For perspective of how feral the mom is:
She started out in January not wanting to be by anyone, but we were able to feed her outside. Eventually she started eating inside around me and two other people in my house. About three weeks ago she started rubbing against me, but she has not done that with anyone else yet. Now she stays by me even when I take her outside, and comes back inside whenever I come back inside. She has never hissed, scratch, etc, but she purrs and triller

Edit: I forgot to ask what I wanted to ask in this post hahaha.

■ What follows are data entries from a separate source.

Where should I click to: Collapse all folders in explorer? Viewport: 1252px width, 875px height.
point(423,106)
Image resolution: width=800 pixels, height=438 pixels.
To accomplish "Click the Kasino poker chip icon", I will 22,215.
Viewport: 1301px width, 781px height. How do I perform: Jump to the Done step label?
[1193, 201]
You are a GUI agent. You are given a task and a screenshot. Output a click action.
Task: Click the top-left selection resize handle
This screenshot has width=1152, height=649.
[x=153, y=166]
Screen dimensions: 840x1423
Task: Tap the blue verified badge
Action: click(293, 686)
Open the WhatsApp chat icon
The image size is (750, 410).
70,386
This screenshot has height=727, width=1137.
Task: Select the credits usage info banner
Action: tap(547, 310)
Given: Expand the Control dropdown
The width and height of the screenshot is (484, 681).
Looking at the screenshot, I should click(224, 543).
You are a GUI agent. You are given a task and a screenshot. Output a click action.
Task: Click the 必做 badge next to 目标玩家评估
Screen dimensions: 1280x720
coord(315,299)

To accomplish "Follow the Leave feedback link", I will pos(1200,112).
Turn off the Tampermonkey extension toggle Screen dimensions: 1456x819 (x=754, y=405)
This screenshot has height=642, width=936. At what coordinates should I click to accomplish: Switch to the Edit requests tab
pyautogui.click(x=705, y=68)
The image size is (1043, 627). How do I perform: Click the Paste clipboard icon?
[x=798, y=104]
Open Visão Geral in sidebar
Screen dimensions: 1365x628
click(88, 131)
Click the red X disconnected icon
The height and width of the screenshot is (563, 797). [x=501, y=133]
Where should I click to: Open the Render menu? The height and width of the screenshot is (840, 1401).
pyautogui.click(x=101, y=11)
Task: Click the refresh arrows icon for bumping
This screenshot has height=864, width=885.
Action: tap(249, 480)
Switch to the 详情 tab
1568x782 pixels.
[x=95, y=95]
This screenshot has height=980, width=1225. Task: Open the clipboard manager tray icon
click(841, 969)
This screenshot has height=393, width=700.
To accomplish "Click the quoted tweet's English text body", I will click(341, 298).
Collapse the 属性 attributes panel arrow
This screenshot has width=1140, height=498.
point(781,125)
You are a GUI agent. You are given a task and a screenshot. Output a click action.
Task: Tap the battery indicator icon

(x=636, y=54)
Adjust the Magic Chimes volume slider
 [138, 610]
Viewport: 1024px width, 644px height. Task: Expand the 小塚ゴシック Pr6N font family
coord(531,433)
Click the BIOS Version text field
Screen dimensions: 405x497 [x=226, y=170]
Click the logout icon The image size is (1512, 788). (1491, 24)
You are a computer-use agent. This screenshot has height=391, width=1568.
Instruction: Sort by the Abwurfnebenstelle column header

What do you feel is the best course of action I should take for this little Kitty family ? We’re planning on taking care of all 4 of the kittens if possible

Edit 2: She has explored the house several times and after a few months got more and more used to being inside with the door closed, to the point where she would stay for a few hours before wanting to go back outside after eating

Edit 3: there’s a tom cat that comes visit the backyard as well, which is probably bad with her going into heat


----------



## lcordaro (Dec 21, 2015)

Great job in taking care of the little ones and the mom. First thing I would suggest is don’t let the mommy cat outside again until she gets spayed. She could possibly get pregnant again. Hope your able to find forever homes for the kittens.


----------